Copy the records below verbatim, from their first line through the line containing "Ayu's YouTube (368, 366)". Include both of those lines and nothing after them.

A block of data
■ ■ ■
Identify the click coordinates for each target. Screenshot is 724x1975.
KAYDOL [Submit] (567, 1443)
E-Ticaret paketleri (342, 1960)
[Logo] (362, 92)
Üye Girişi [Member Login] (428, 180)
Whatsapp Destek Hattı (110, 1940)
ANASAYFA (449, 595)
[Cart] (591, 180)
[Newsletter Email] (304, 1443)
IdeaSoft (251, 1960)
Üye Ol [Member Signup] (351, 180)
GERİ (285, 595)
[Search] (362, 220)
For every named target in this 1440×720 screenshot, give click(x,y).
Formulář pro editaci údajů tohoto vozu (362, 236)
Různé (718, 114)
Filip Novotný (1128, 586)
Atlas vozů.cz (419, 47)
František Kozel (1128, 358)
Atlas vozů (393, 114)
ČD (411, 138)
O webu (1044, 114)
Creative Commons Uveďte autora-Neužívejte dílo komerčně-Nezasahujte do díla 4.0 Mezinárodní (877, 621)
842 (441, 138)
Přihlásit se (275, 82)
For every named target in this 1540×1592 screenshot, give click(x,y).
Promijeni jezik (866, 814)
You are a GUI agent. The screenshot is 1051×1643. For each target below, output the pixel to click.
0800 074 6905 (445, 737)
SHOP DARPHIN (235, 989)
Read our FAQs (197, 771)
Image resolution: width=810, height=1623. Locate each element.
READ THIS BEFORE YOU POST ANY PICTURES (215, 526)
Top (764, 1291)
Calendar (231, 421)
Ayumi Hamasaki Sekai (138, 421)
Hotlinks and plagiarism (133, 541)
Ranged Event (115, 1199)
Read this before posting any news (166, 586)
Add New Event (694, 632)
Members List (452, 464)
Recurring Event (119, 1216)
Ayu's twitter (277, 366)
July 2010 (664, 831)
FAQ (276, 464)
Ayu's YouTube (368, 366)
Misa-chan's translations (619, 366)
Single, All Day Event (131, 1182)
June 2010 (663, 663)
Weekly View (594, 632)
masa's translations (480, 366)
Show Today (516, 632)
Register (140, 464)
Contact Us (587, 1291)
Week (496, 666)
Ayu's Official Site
■ ■ ■
» THE COMPLETED TASK:
Identify the click coordinates for each target. Screenshot is 724x1975.
KAYDOL [Submit] (567, 1443)
E-Ticaret paketleri (342, 1960)
[Logo] (362, 92)
Üye Girişi [Member Login] (428, 180)
Whatsapp Destek Hattı (110, 1940)
ANASAYFA (449, 595)
[Cart] (591, 180)
[Newsletter Email] (304, 1443)
IdeaSoft (251, 1960)
Üye Ol [Member Signup] (351, 180)
GERİ (285, 595)
[Search] (362, 220)
For every named target in this 1440×720 screenshot, give click(x,y).
Formulář pro editaci údajů tohoto vozu (362, 236)
Různé (718, 114)
Filip Novotný (1128, 586)
Atlas vozů.cz (419, 47)
František Kozel (1128, 358)
Atlas vozů (393, 114)
ČD (411, 138)
O webu (1044, 114)
Creative Commons Uveďte autora-Neužívejte dílo komerčně-Nezasahujte do díla 4.0 Mezinárodní (877, 621)
842 (441, 138)
Přihlásit se (275, 82)
For every named target in this 1540×1592 screenshot, give click(x,y).
Promijeni jezik (866, 814)
You are a GUI agent. The screenshot is 1051×1643. For each target below, output the pixel to click.
0800 074 6905 (445, 737)
SHOP DARPHIN (235, 989)
Read our FAQs (197, 771)
Image resolution: width=810, height=1623. Locate each element.
READ THIS BEFORE YOU POST ANY PICTURES (215, 526)
Top (764, 1291)
Calendar (231, 421)
Ayumi Hamasaki Sekai (138, 421)
Hotlinks and plagiarism (133, 541)
Ranged Event (115, 1199)
Read this before posting any news (166, 586)
Add New Event (694, 632)
Members List (452, 464)
Recurring Event (119, 1216)
Ayu's twitter (277, 366)
July 2010 (664, 831)
FAQ (276, 464)
Ayu's YouTube (368, 366)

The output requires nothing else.